A 2013 study on data center outages by the Ponemon Institute surveyed 584 entities with some operational responsibilities for data centers. The findings showed the following statistics:
• 85 percent experienced loss of primary utility power within the last two years.
• Unplanned outages were experienced by 91% of the above respondents.
• The average data center shutdown time averaged two hours.
• Of those two-hour shutdowns, the downtime averaged over 90 minutes during each failure.
Why do outages happen? Most will immediately say weather, right? But, weather isn’t the only source of outages. From internal or external equipment failure to someone hitting a power line with heavy outdoor equipment, the possibility for an unplanned outage means that failure can happen to any data center and at any time.
Outages can cost data centers significant revenue losses, particularly if they’re driven by internet sales that require continual connectivity. Per hour of downtime each year, the average data center loses $138,000 in revenue. For big business like Amazon, those lost revenue numbers soar to over $1,000 per downtime second.
Redundancy Matters For Data Centers
The Ponemon study goes a long way in speaking to the importance of data centers everywhere implementing DCIM (Data Center Infrastructure Management.) If revenue matters, then downtime matters. If downtime matters, then prevention matters. If prevention matters, then redundancy is a must.

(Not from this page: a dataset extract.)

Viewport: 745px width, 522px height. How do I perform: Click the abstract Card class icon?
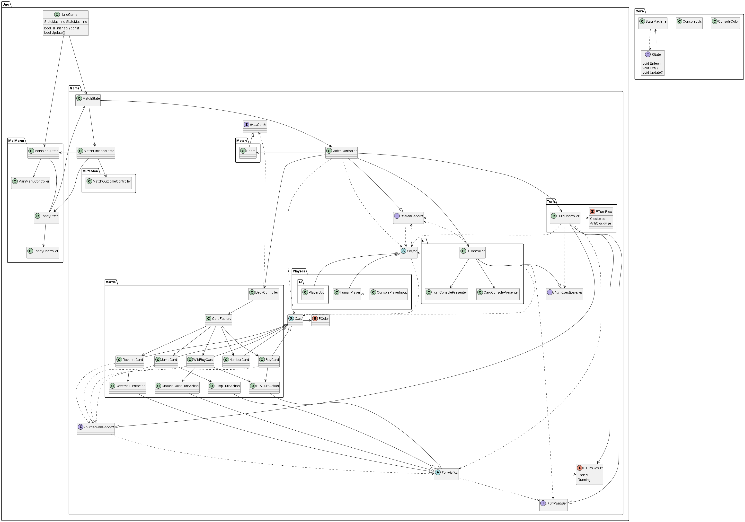point(291,319)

Larger entities generally have their servers at Tier 3 or Tier 4 data centers who counter unforeseen power outages with “sufficient” redundancy power systems. That said, not all these redundancy systems are equal in terms of value and protection. Look to how the system is set up to determine the degree of failsafe protection it offers, specifically whether the redundancy system is a N+1, 2N, or a 2N +1 setup.
N+1, 2N, and 2N+1 Redundancy Systems: What’s The Difference?
Imagine that you’re having a party with 20 invited guests. You’d naturally need 20 plates, right? That’s your “n” value. But, what if someone brings an unexpected guest or someone shows up out of the blue? The +1 accounts for extra plate you may need.
In data center language, it’s called a parallel redundancy – the number of UPS modules you need for essential connected systems.. plus one, and it offers a UPS (uninterruptible power supply) that is available 24/7. The result is a decreased chance of downtime.
N+1 systems do have redundant equipment, but the system is still operating on a common feed/circuit on at least one common point. This fact leaves the system open to failure. A fully redundant system has completely separated feeds as a failsafe. So, the degree of protection here is better than no failsafe, but things could be better.
Again, you’re having a party with the 20 guests. What a 2N does is double the expected number. So, you’d have 20 extra plates for your party, not just one.
For data centers, a 2N redundancy system means double the equipment that’s needed for essential operations. Each run separately with no possible common points of failure. It’s a fully redundant system capable of offering an independent failsafe should an extended power outage happen and you need to keep things running. Think of it like having a spare car ready to roll if your primary vehicle gets a flat tire.
This redundancy system is a combination of the above two. It doubles the amount of equipment needed and also has an extra piece for good measure. It’s the most comprehensive redundancy system, but most data centers find the 2N to be adequate and more financially friendly.